Goal of the exercise
Return only these lines, exactly: the one containing "Task: Expand the 设备实时信息 sidebar menu" and every line after it in the listing.

□ □ □ □

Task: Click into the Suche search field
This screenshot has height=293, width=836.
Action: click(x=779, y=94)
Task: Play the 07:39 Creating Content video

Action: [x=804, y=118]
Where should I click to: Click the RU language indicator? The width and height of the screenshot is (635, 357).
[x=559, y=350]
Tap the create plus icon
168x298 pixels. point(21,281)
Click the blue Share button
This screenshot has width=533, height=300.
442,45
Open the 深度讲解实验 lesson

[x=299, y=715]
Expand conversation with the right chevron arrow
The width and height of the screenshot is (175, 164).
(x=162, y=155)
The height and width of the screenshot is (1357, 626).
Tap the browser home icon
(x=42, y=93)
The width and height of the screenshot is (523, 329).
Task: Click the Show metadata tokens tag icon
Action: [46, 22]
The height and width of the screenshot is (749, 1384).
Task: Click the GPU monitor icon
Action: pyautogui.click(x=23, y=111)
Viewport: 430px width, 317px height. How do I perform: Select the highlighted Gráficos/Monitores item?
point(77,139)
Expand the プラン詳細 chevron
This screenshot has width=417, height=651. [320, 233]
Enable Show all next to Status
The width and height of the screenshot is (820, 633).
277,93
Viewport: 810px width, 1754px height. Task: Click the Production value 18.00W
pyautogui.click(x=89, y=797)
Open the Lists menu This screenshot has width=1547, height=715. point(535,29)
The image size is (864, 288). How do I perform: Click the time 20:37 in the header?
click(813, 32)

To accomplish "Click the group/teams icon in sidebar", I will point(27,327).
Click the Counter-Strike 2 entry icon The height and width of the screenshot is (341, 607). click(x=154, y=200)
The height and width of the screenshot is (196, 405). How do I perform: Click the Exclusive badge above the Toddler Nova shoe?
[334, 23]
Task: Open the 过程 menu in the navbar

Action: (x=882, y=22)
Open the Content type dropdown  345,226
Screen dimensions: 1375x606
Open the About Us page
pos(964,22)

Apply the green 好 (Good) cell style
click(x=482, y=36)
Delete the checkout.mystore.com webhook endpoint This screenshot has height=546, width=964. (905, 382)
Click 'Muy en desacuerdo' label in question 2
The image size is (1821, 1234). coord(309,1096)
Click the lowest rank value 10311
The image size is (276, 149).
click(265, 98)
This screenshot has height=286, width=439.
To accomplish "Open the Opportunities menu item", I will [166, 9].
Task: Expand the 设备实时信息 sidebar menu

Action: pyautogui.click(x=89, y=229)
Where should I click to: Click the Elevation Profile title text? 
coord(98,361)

□ □ □ □

Response area
Task: Expand the 设备实时信息 sidebar menu

Action: pyautogui.click(x=89, y=229)
Where should I click to: Click the Elevation Profile title text? 
coord(98,361)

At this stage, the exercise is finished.